The testimony shows that at one o'clock on the night of December 20, 1953, one, Rosas, was the operator of the La Frontera Bar in the City of El Paso, Texas. He had locked the doors and closed up his establishment. As he started out he noticed the appellant near the building. Rosas got in his car, drove some distance away, stopped and watched the appellant for 10 or 15 minutes. He then went back to the building, got out of the car and warned the appellant, who was standing near the door, to go away or he would likely get into trouble. Appellant told him that he was waiting for a street car. Rosas then got back in his car, drove down the street and stopped again. Appellant was still hanging around the building. Rosas then went to the police station and reported the matter, after which he returned to the building in company with certain policemen of the City of El Paso and found the bottom glass panel of the front door broken and appellant standing inside of the building. He appeared to be drunk or "hopped up."

Appellant offered no testimony and presents no formal or informal bills of exception and no objections to the court's charge.

However, he did raise in a motion in arrest of judgment the question of the validity of the indictment and the jurisdiction of the court on the alleged ground that the indictment fails to state that the same was returned into the 34th Judicial District Court of El Paso County, Texas, but only states that the same was returned into the District Court of El Paso County, Texas.

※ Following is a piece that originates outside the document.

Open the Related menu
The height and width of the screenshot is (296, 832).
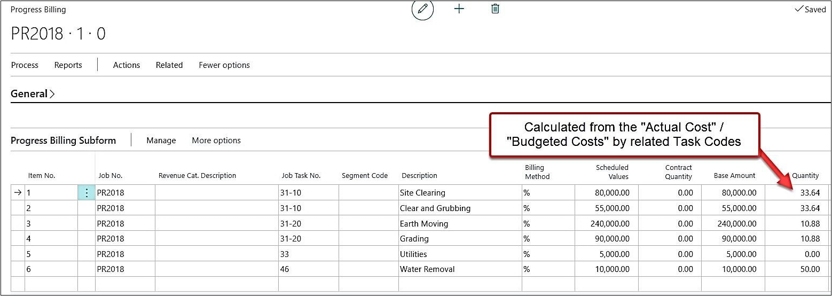tap(169, 65)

Appellant also questions the indictment because he claims that same charged daytime burglary under Article 1390 of the Penal Code and the testimony had shown nighttime burglary under Article 1389, P.C.

It is provided by Article 199, subdivisions 34, 41 and 65, of Vernon's Revised Civil Statutes, that three district courts are provided for El Paso County and that they shall have concurrent civil and criminal jurisdiction with each other, and further provides that no grand jury shall be impaneled in the district court of said county other than that of the 34th Judicial District, unless by special order of the judge of either of the other district courts. There was no exception filed to this indictment until after the trial was had and the verdict of the jury was returned.

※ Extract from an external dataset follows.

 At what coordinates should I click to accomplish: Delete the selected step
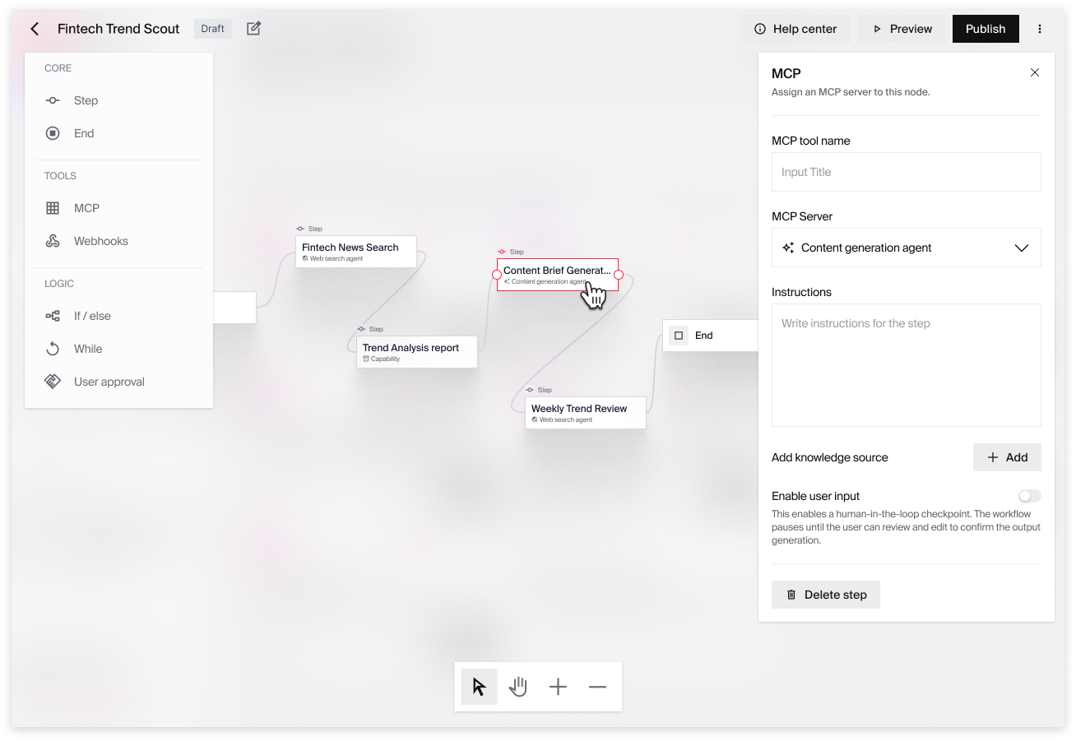pos(825,594)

Under Article 512, C.C.P., the question as to whether an indictment appears *169 to have been presented in the proper court is a matter of form rather than of substance, and no exception having been offered to such form, we think it is now too late to do so. See Lindley v. State, 99 Tex.Cr.R. 85, 268 S.W. 167.

Appellant now urges that the evidence is insufficient to support the allegations in the indictment on the ground that the indictment in this case charges burglary by breaking, and the evidence reflects a burglary at nighttime by breaking. We think that since this building was not a private residence, we can be governed by the holding in the case of McNew v. State, 84 Tex.Cr.R. 594, 208 S.W. 528, wherein it was held that an indictment charging burglary of a building not a private residence (which alleged that the accused broke and entered but did not allege whether it was daytime or nighttime burglary) charged nighttime burglary, and the court tried the case upon such theory. See Howard v. State, 77 Tex.Cr.R. 185, 178 S.W. 506.

Appellant suggests that the testimony is insufficient because it failed to show that there was anything on the premises of any value subject to be stolen. Under the circumstances herein, we think it was not necessary to show that there were articles that appellant could have stolen. The case of Love v. State, 82 Tex. Cr.R. 411, 199 S.W. 623, seems to be in point herein. The intent with which the appellant broke into the building was for the jury under the circumstances even though he may not have stolen anything at the time of such breaking.

Appellant offers the proposition of his intoxication at the time he was found within the building. Under the provisions of Art. 36, P.C., the intoxication of an accused is no defense to crime.

We think this case has been properly tried, and finding no error in the record, the judgment is affirmed.